**WORK TO COMPLETE**
The material below holds a span beginning at the line with "Toggle the BP" and ending at the line with "Given: Click the E-MTB section heading". Quote that span exactly, both ends included, and only that span.
========================================================================
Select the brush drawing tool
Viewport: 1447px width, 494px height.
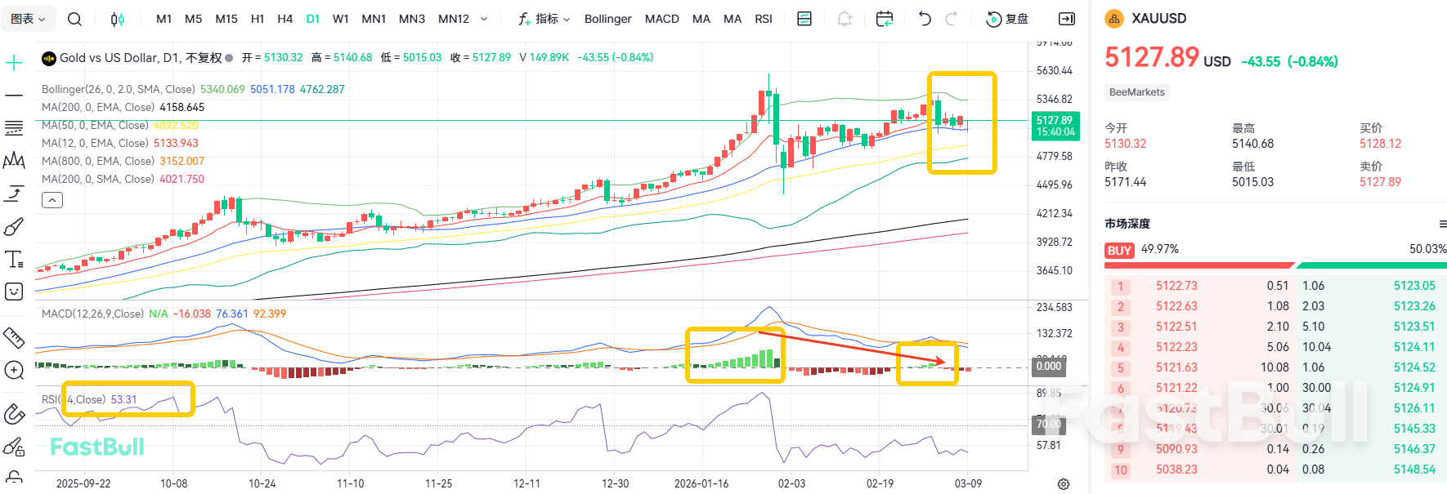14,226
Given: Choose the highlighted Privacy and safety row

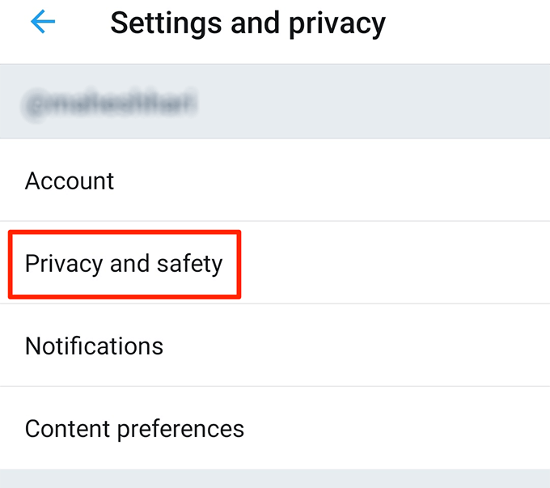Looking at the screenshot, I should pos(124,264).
========================================================================
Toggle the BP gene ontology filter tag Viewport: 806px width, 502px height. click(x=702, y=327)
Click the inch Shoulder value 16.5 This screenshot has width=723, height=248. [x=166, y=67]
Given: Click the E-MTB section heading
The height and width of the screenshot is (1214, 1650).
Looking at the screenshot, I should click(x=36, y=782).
========================================================================
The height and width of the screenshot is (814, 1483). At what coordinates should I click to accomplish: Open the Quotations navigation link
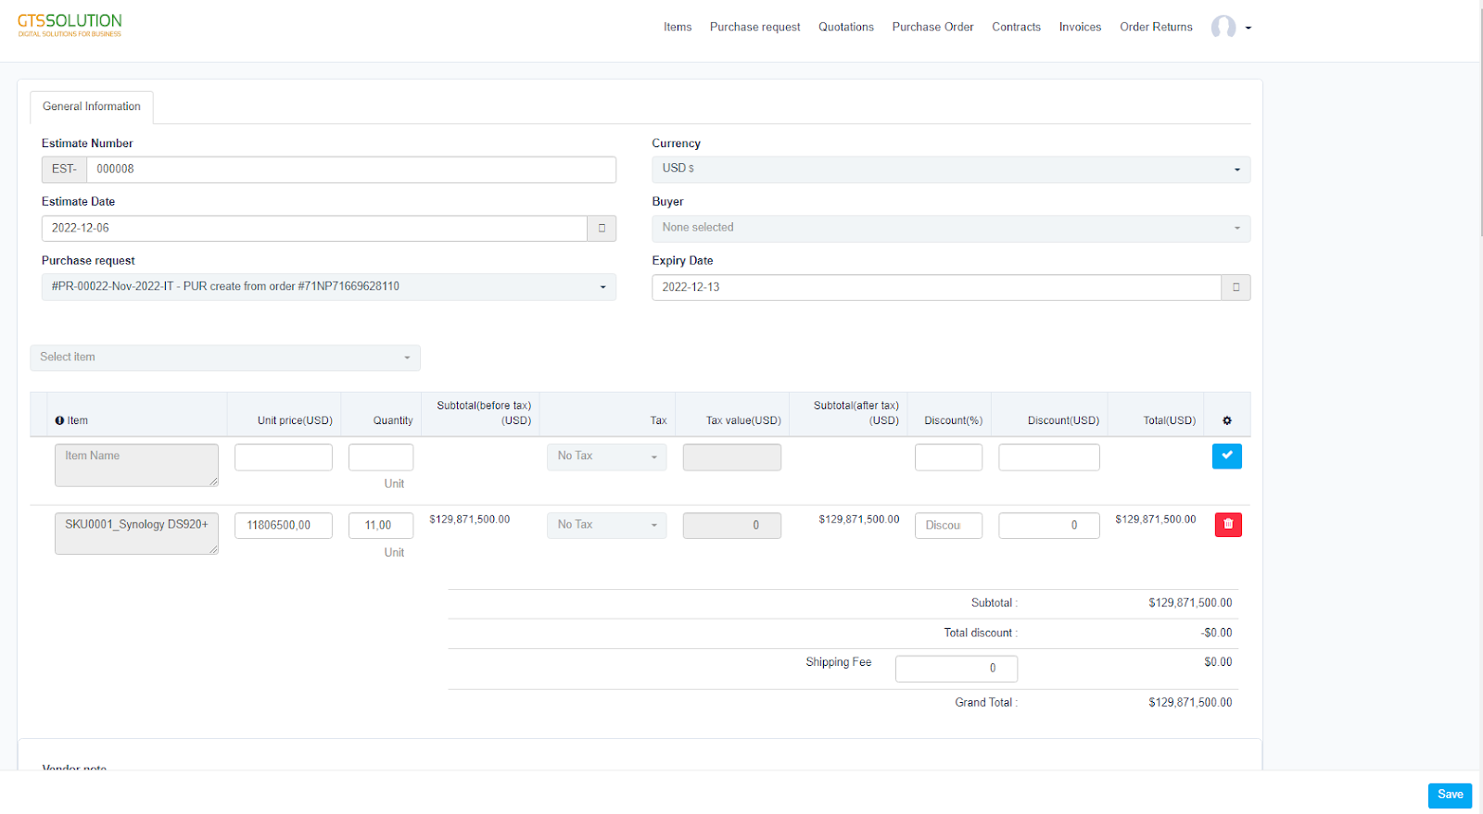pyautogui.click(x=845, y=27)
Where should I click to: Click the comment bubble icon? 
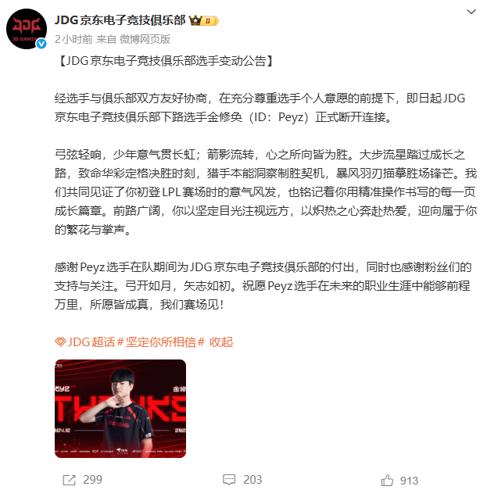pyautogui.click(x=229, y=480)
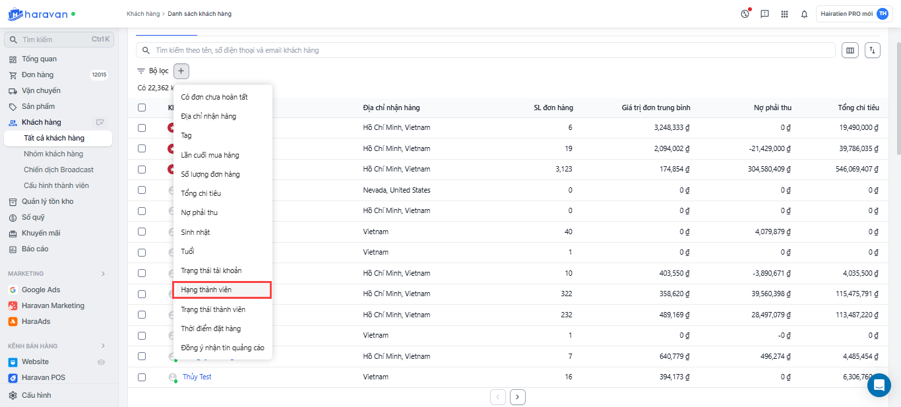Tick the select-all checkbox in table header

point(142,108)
========================================================================
**RESULT**
Toggle the BP gene ontology filter tag Viewport: 806px width, 502px height. click(x=702, y=327)
Click the inch Shoulder value 16.5 This screenshot has width=723, height=248. [x=166, y=67]
Given: Click the E-MTB section heading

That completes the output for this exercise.